Lors de sa visite à Marseille les 22 et 23 septembre, le pape François a lancé un appel pour que les migrants soient accueillis dignement. À Strasbourg, le père Thomas Wender fait de son mieux. Depuis 2016, le prêtre a nourri, logé et scolarisé plus de 200 mineurs isolés au centre Bernanos, rapporte France 3 Régions. Jo, 16 ans, est venu du Congo avec sa tante, son unique proche. Mais une fois à Paris, leur relation change. L’adolescent parle de maltraitance et de sa fuite pour une ville dont il n’avait alors jamais entendu parler. Avant d’être pris en charge au centre Bernanos, il a connu la rue, les repas sur le pouce grâce à des dons d’associations. 

Aujourd’hui, il dort dans un lit, avec un oreiller et des draps propres, et il ne connaît plus la faim. Rose, une salariée de la structure, se charge de cuisiner pour les trente jeunes accueillis. Les pensionnaires ont en commun d’avoir été rejetés des dispositifs de prise en charge institutionnels. En attendant leurs recours, ils sont donc légalement présents sur le territoire français, mais ne disposent pas pour autant de structures d’hébergement officielles. 

Un réflexe humain 

Alors, en attendant la reconnaissance de leur statut, le centre Bernanos prend soin d’eux et veille à leur scolarisation. Le prêtre a eu l’idée de fonder le centre Bernanos un soir de novembre 2016. “Un jeune est venu frapper à la porte du centre. Il s’appelait Joseph. C’était l’époque de la première grande vague de réfugiés de Syrie et d’Afrique”, raconte-t-il à France 3 Régions. Jusque-là, il avait entendu parler des exilés, mais n’avait pas vraiment conscience de la réalité. “Il n’avait nulle part où dormir, je lui ai proposé un coin dans une salle, des draps, un matelas pneumatique. C’était l’improvisation totale. Très vite, il y en a eu un deuxième, un troisième, un quatrième… J’ai pris conscience qu’il y avait quelque chose qui ne tournait pas rond. Je devais faire ce que je pouvais pour eux, il y avait de l’espace dans le centre”, poursuit le père Thomas Wender. Sur le coup, il agit par réflexe humain. “Je ne me suis jamais dit que j’étais prêtre et que c’était mon devoir… Et puis, ils avaient tous vécu des choses terribles”, confirme-t-il. 

Aujourd’hui, l’homme d’Église se demande pourquoi si peu d’autres prêtres n’ont pas sacrifié un peu de place afin d’installer un dortoir. “Cela fait deux ou trois siècles que l’Église cantonne la solidarité à un service dédié, mais le résultat, c’est que chacun se dit que ce n’est pas sa mission. L’Église a des ressources pour faire plus”, développe-t-il.

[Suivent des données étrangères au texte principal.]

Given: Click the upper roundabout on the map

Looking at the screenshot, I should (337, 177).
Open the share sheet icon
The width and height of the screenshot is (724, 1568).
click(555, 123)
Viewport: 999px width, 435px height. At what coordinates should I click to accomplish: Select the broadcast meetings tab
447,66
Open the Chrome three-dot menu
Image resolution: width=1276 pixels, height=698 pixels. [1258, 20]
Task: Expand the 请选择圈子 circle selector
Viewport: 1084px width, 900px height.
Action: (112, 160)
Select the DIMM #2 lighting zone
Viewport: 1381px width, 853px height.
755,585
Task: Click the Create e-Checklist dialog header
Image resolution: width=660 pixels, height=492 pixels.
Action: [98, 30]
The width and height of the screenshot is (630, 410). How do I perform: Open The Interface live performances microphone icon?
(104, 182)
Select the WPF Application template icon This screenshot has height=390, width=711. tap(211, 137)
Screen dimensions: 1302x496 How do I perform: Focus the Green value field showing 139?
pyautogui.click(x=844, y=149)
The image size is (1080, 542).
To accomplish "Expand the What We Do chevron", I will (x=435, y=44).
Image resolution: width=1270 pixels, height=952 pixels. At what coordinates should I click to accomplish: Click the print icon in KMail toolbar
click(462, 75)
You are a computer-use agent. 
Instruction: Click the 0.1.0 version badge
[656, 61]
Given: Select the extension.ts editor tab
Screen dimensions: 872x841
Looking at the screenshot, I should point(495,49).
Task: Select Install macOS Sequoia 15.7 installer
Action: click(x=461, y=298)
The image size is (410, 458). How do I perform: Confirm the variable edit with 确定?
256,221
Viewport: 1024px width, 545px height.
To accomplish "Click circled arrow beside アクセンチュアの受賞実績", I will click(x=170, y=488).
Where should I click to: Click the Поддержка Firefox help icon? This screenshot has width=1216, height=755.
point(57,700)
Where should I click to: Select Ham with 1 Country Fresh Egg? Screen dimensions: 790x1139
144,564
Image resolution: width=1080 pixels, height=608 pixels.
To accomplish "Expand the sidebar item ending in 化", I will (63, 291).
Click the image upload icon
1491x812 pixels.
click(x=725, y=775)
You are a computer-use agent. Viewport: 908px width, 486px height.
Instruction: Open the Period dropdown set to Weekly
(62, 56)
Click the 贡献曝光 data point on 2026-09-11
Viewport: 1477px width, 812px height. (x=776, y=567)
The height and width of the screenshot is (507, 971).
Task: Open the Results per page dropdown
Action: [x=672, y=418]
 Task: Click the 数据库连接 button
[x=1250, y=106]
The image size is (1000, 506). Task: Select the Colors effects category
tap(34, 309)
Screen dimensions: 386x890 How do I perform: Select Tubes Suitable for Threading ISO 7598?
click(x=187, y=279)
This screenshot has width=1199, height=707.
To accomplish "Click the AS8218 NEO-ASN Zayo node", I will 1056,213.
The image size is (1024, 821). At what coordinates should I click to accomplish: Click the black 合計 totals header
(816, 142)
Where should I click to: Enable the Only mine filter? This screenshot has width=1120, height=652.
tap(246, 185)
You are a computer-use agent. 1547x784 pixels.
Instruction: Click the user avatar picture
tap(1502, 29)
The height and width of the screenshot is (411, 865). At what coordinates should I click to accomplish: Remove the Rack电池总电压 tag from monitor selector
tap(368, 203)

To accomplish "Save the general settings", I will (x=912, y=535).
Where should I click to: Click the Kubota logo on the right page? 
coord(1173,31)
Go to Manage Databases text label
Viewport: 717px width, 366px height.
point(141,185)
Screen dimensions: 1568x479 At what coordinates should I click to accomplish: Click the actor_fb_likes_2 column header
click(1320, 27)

Critiqué par certains de ses collègues, il ne perd pas de vue qu’un prêtre à toute sa place dans l’accueil des migrants – « C’est un devoir » – et ne peut pas s’empêcher de penser que la multiplication des mains tendues comme la sienne participerait à faire changer les choses. 

Une maison d’enfants à caractère social protestante

À Saverdun, dans l’Ariège, une maison d’enfants à caractère social (MECS) est spécialisée dans l’accueil et l’accompagnement éducatif de mineurs isolés étrangers. L’Institut protestant reçoit près de 60 jeunes répartis au sein de cinq pavillons d’internat et douze appartements extérieurs. “Travailler avec ces personnes migrantes au quotidien nourrit, apporte une forme d’ouverture d’esprit et d’humilité. À leur contact, nous nous sentons mieux, nous devenons meilleurs et nous les remercions pour cela. L’étranger ne l’est plus une fois que l’on a appris à le connaître, il redevient celui qu’il a toujours été, notre prochain, et nous inspire par sa différence”, soulignait en juin 2022, Sébastien Mathieu, directeur général de la Fondation institut protestant.

Là aussi, on offre plus qu’un toit aux jeunes. Les pensionnaires bénéficient d’un accompagnement éducatif, qui s’articule autour de l’apprentissage de la langue française, de l’accès progressif à l’autonomie et à la citoyenneté par l’insertion scolaire, préprofessionnelle et professionnelle. Membre de la Fédération d’entraide protestante (FEP) l’institut s’occupe d’une mission chère à celle-ci. Dans un entretien accordé fin 2022 au magazine Proteste, Isabelle Richard sa présidente, rappelait que la prise en charge des mineurs non accompagnés est l’une des missions spécifiques de la FEP, au même titre que l’accès aux soins et à l’hébergement ou la suppression du délit de solidarité.